Rewrite the items from the line containing "is (693, 390)." through the line containing "whole note is", changing "screenshot" to "image" and keeping everything else the same. Leave the pictures out.

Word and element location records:
.....
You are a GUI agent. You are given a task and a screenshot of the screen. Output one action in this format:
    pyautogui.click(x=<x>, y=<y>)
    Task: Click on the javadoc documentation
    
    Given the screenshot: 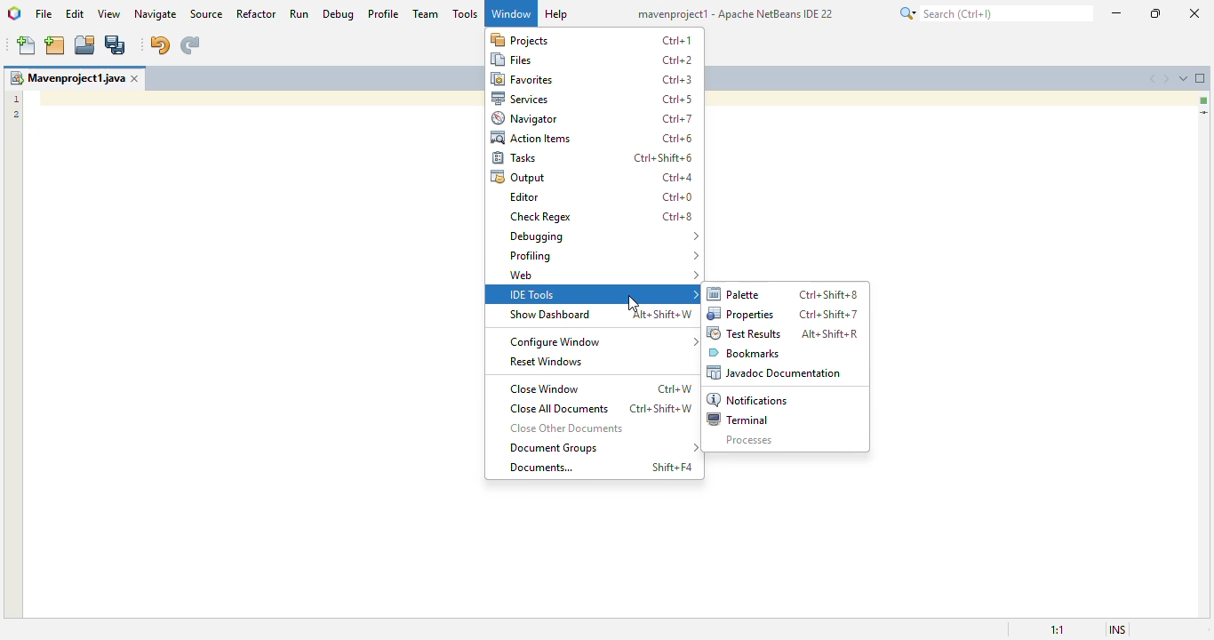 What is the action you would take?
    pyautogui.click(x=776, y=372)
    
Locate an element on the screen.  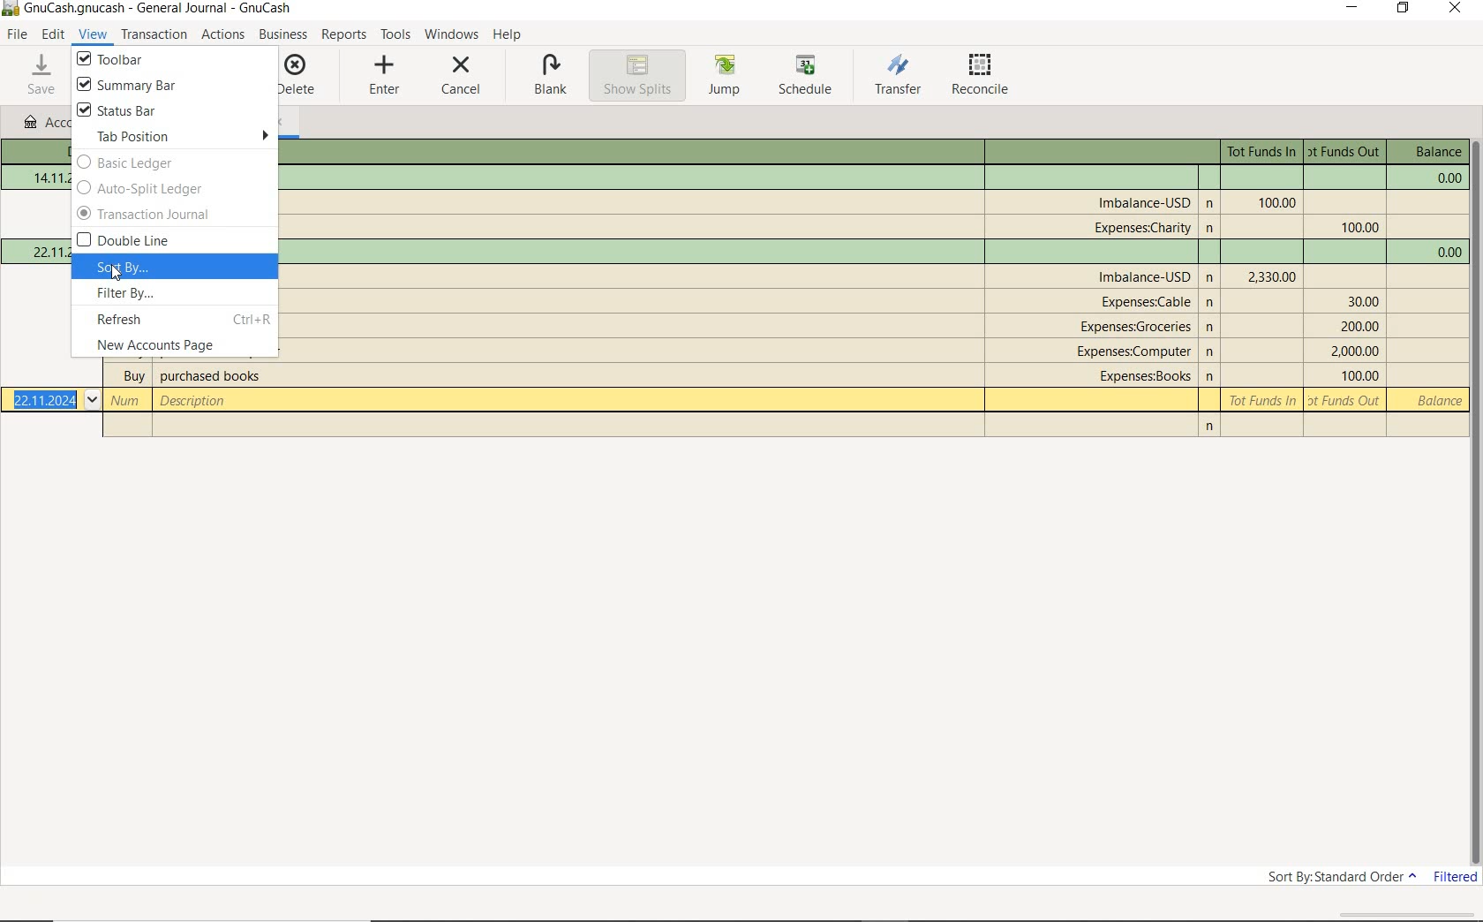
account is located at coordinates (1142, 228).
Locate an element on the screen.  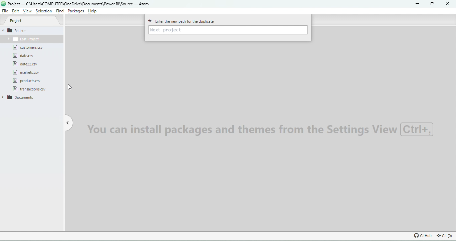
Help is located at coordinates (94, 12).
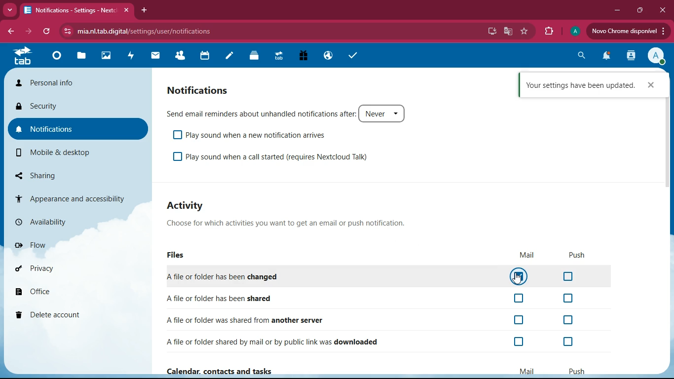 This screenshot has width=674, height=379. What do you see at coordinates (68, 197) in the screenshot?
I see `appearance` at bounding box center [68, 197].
.....
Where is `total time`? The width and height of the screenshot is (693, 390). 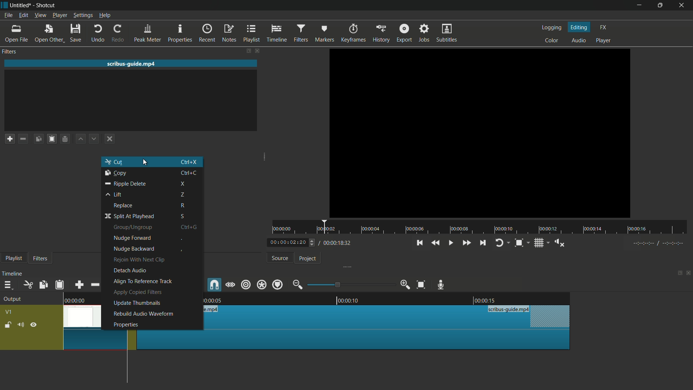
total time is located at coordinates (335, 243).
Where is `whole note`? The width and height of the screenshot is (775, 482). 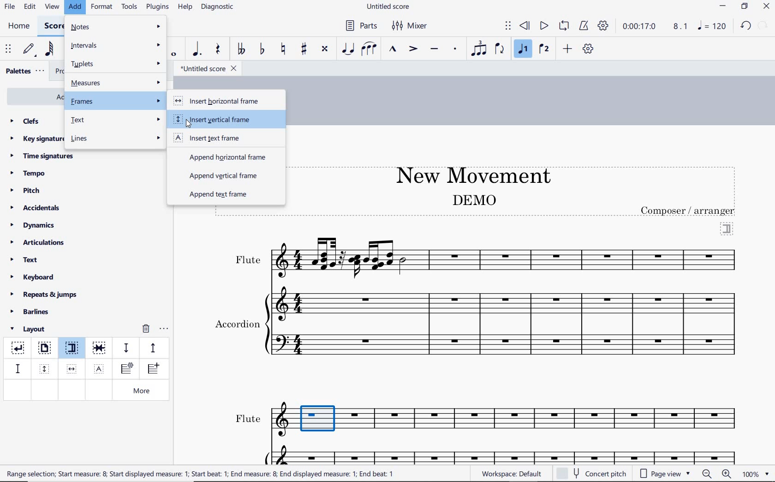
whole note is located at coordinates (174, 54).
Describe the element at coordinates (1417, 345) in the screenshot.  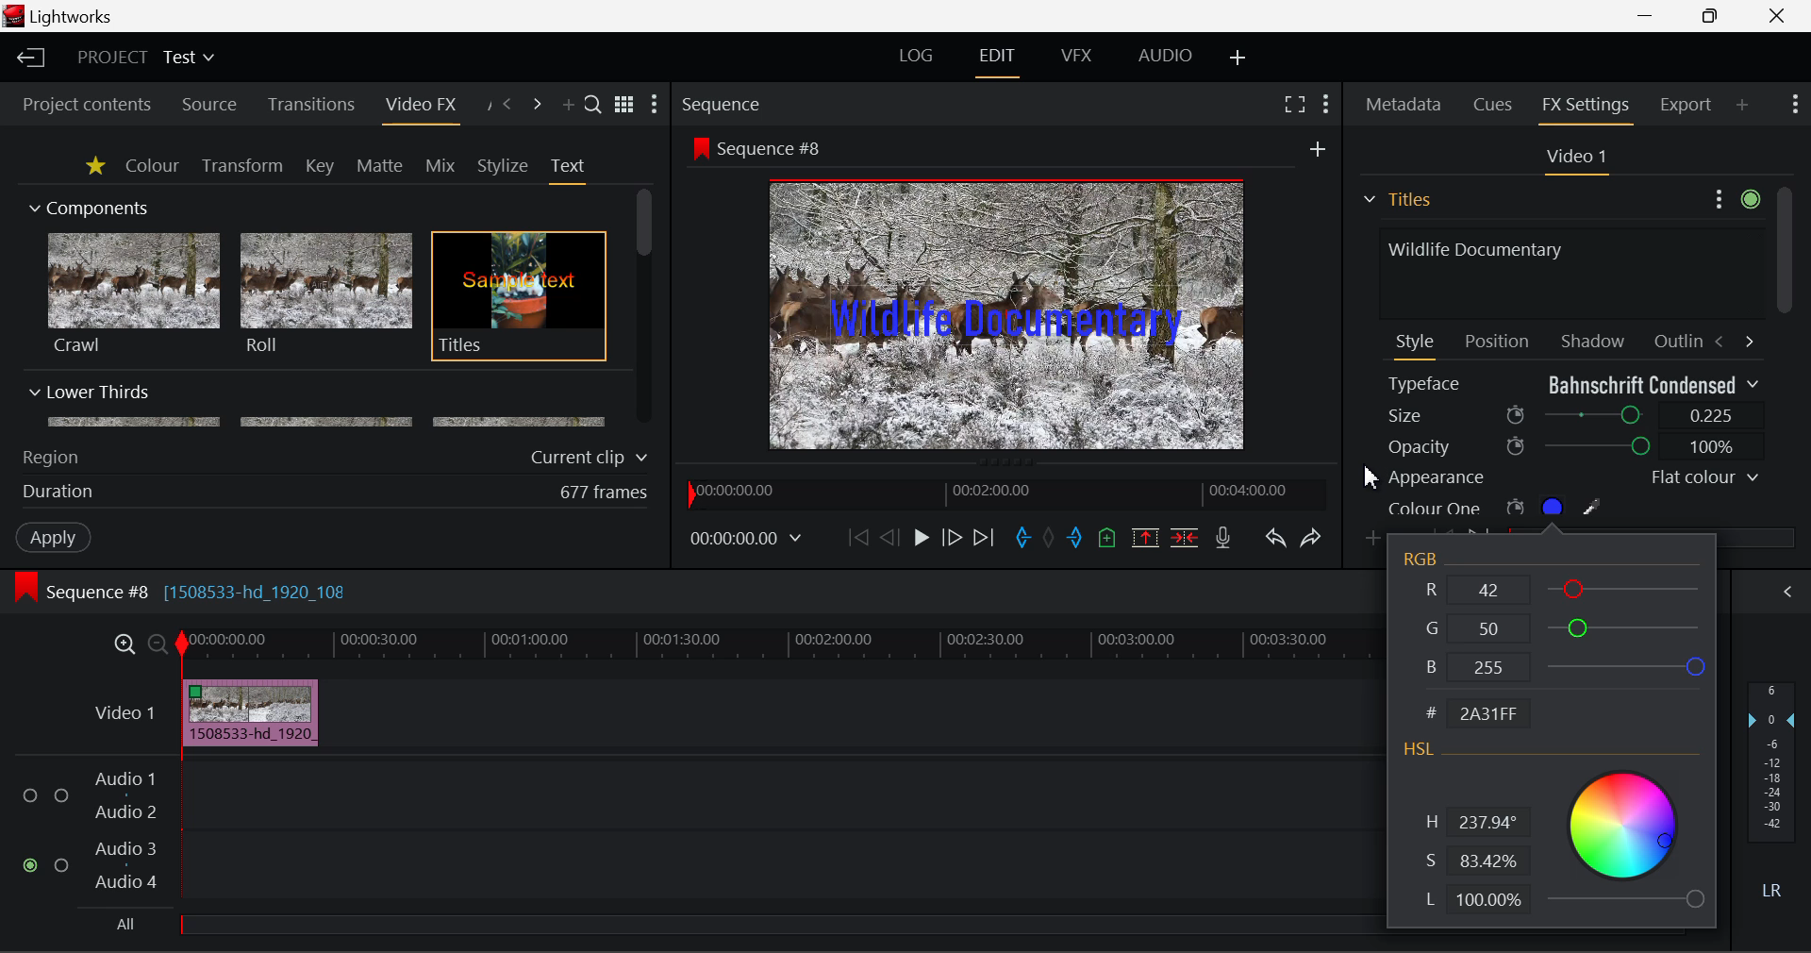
.....
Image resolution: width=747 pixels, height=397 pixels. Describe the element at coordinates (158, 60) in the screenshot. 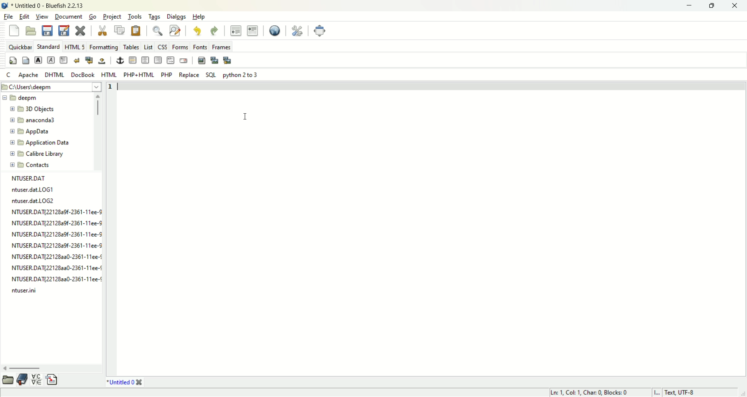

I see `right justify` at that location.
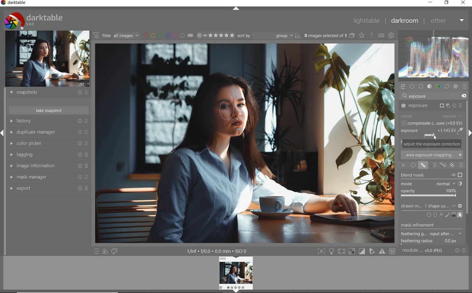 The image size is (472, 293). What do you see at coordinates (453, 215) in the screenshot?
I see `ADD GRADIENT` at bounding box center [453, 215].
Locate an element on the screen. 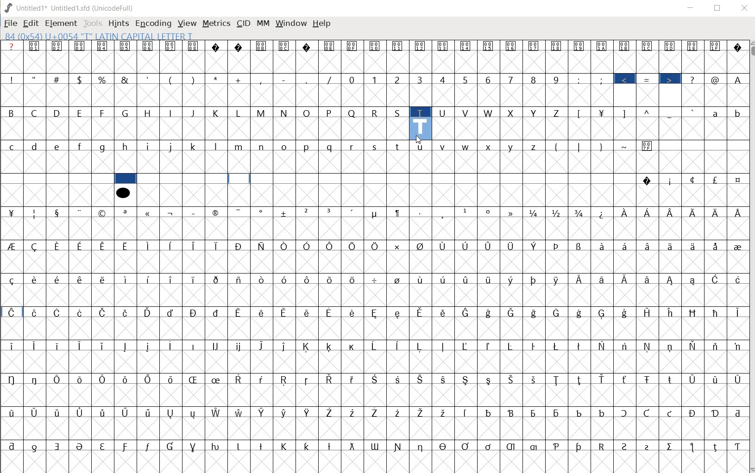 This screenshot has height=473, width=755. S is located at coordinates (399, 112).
.....
# CORRECT RESPONSE:
Where is `total time`? The width and height of the image is (693, 390). 
total time is located at coordinates (335, 243).
Where is `whole note`? The width and height of the image is (775, 482). 
whole note is located at coordinates (174, 54).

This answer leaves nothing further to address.